■ **INFORMATION**
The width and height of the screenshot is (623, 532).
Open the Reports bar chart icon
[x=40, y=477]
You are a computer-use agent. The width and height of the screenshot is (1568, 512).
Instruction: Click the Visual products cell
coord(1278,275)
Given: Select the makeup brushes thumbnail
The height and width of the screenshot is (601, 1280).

==

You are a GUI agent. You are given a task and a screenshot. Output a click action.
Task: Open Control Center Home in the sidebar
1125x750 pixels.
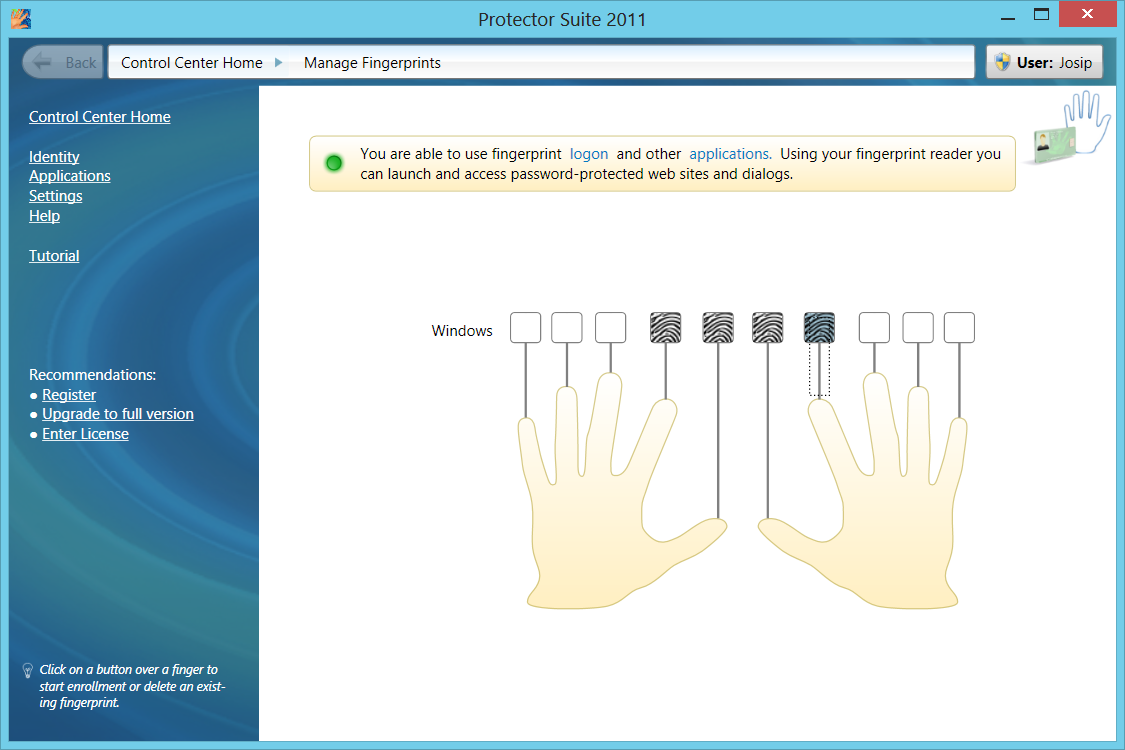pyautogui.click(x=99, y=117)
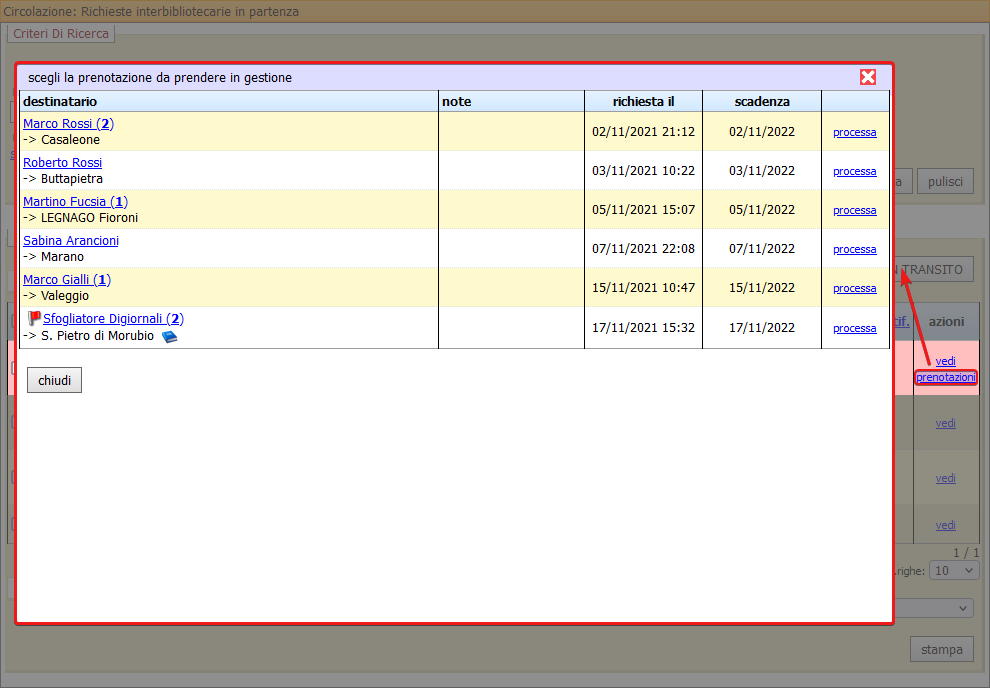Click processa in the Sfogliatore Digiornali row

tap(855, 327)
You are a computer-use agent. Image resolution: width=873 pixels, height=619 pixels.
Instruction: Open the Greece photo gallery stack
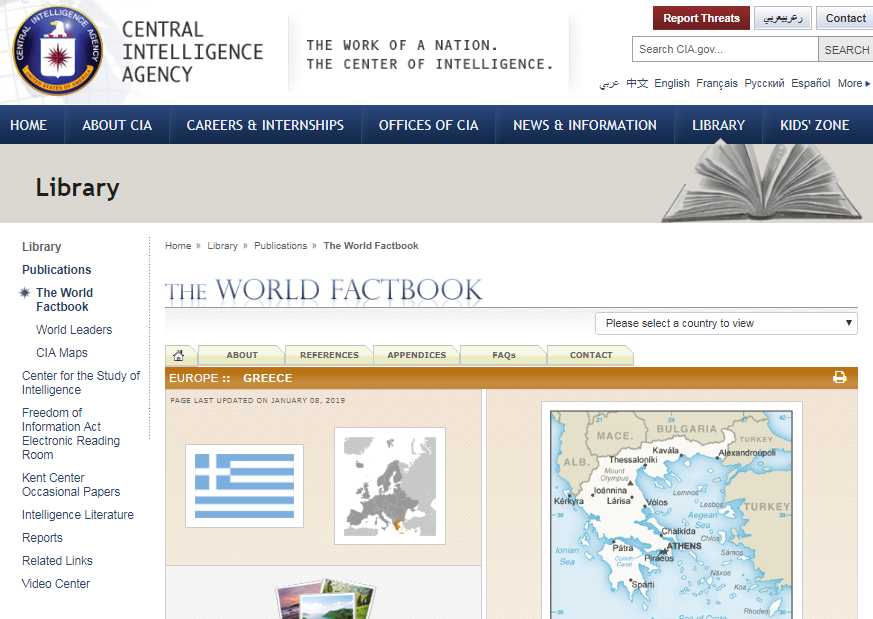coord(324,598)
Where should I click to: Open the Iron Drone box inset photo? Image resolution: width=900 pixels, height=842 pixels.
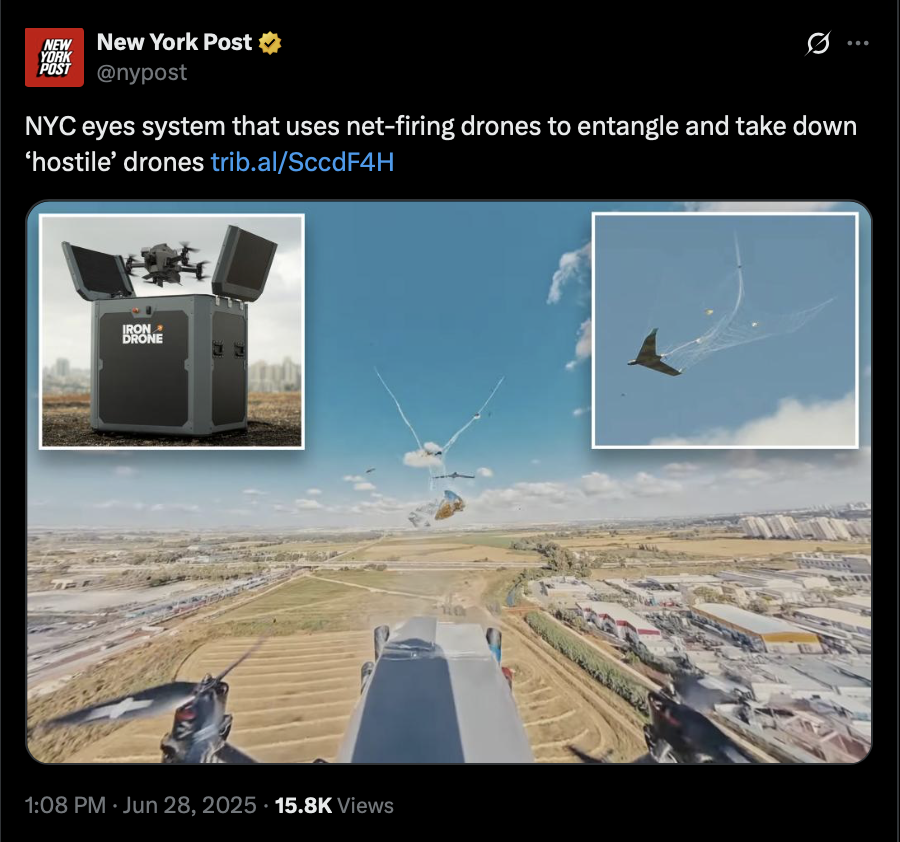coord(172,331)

...

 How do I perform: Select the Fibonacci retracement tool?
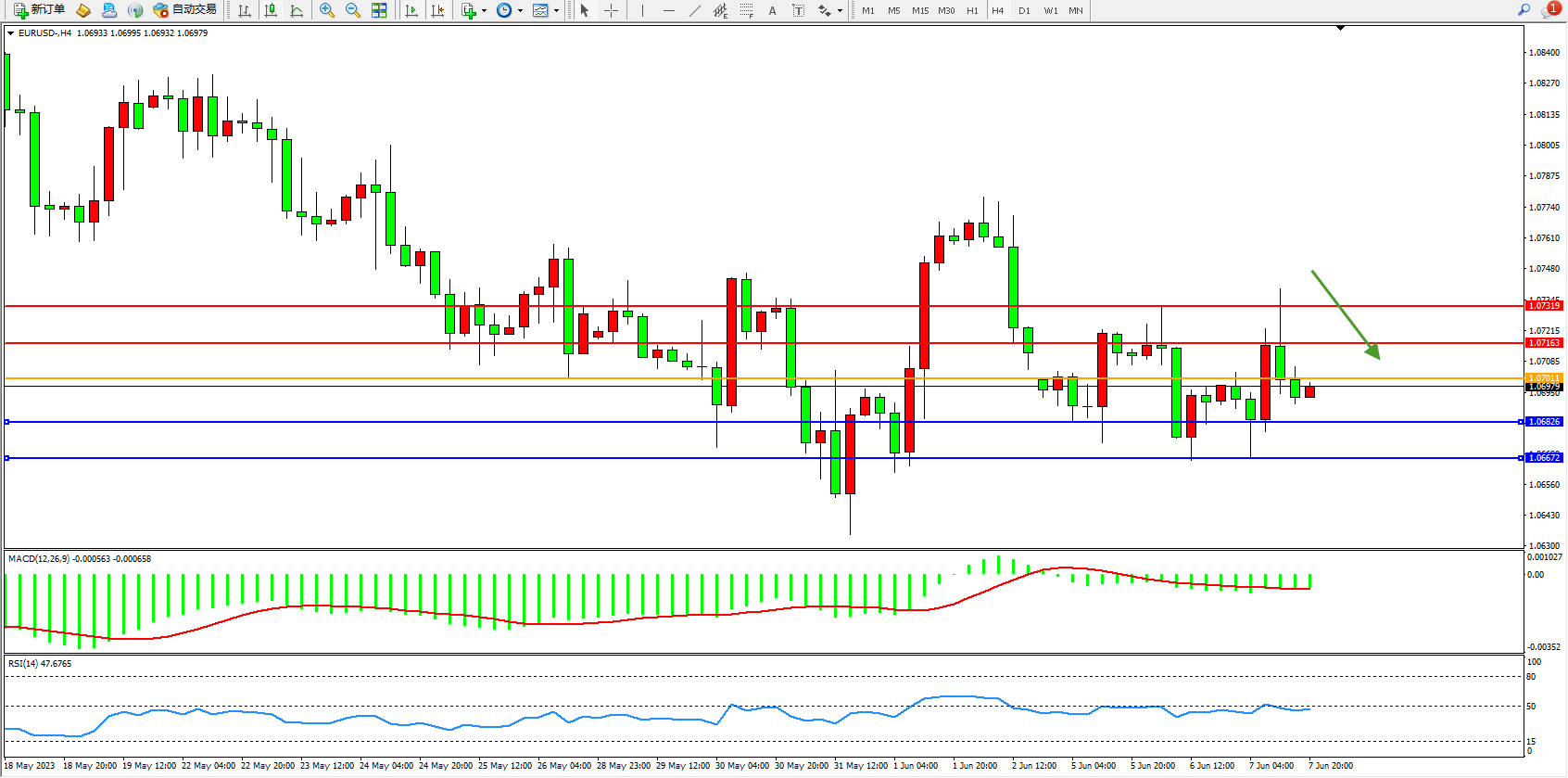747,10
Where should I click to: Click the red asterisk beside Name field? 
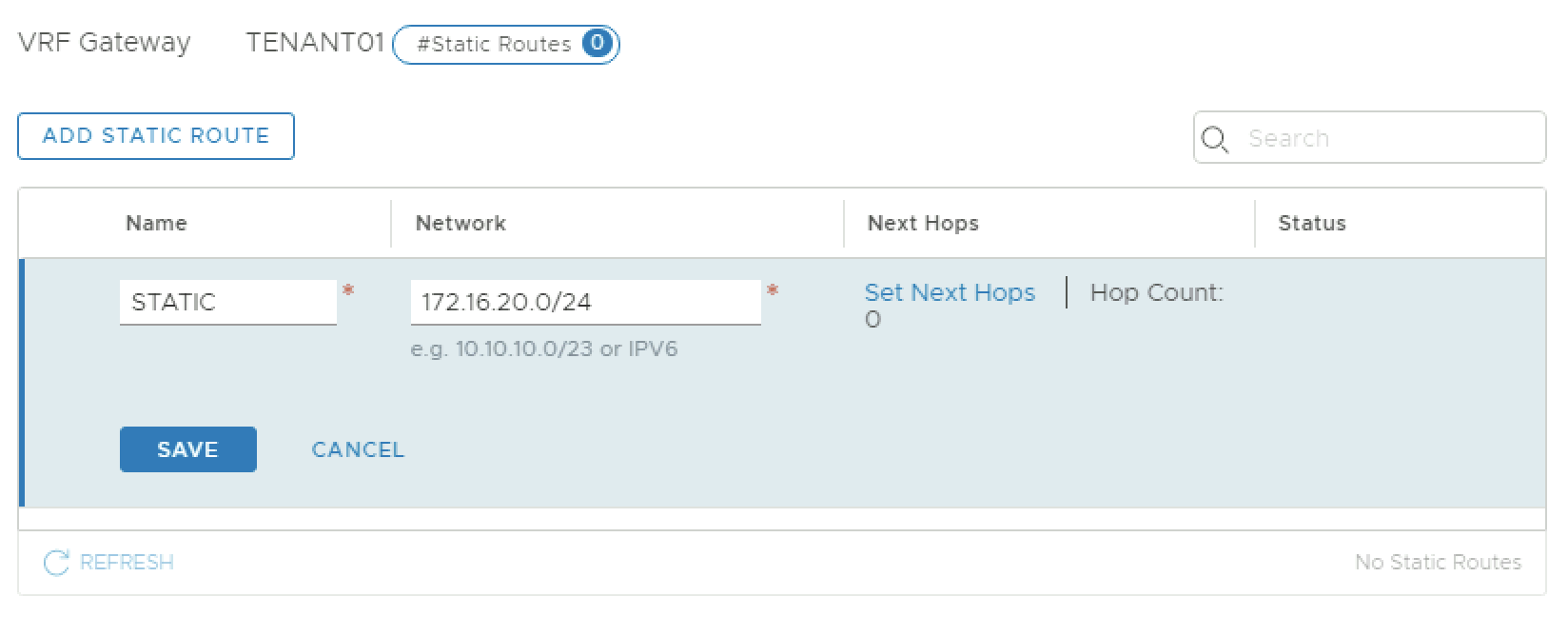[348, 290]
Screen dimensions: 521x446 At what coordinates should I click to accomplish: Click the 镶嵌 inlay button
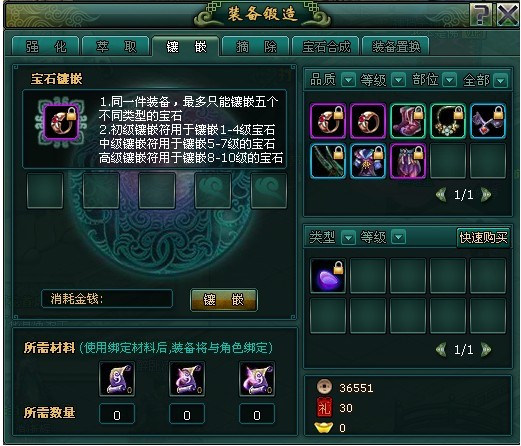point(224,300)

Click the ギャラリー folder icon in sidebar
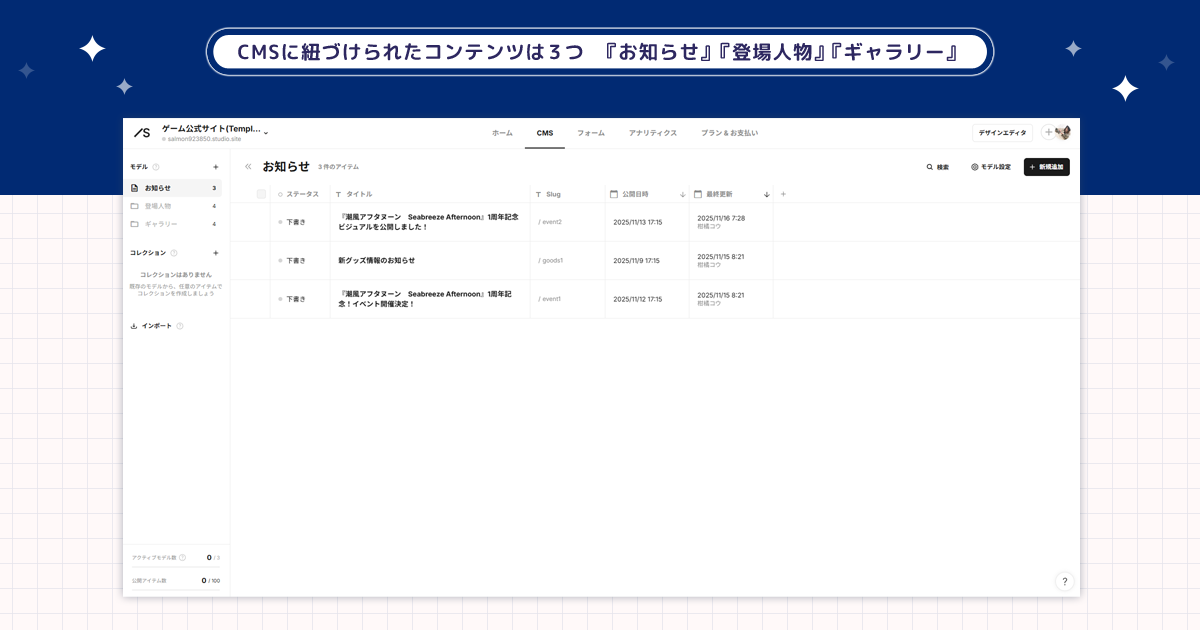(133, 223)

■ **PROBLEM STATEMENT**
In the listing, return each line containing the string "screenshot".

■ **RESPONSE**
The width and height of the screenshot is (623, 532).
You are a computer-use agent. The width and height of the screenshot is (1568, 512).
The height and width of the screenshot is (601, 1280).
You are a GUI agent. You are given a task and a screenshot. Output a click action.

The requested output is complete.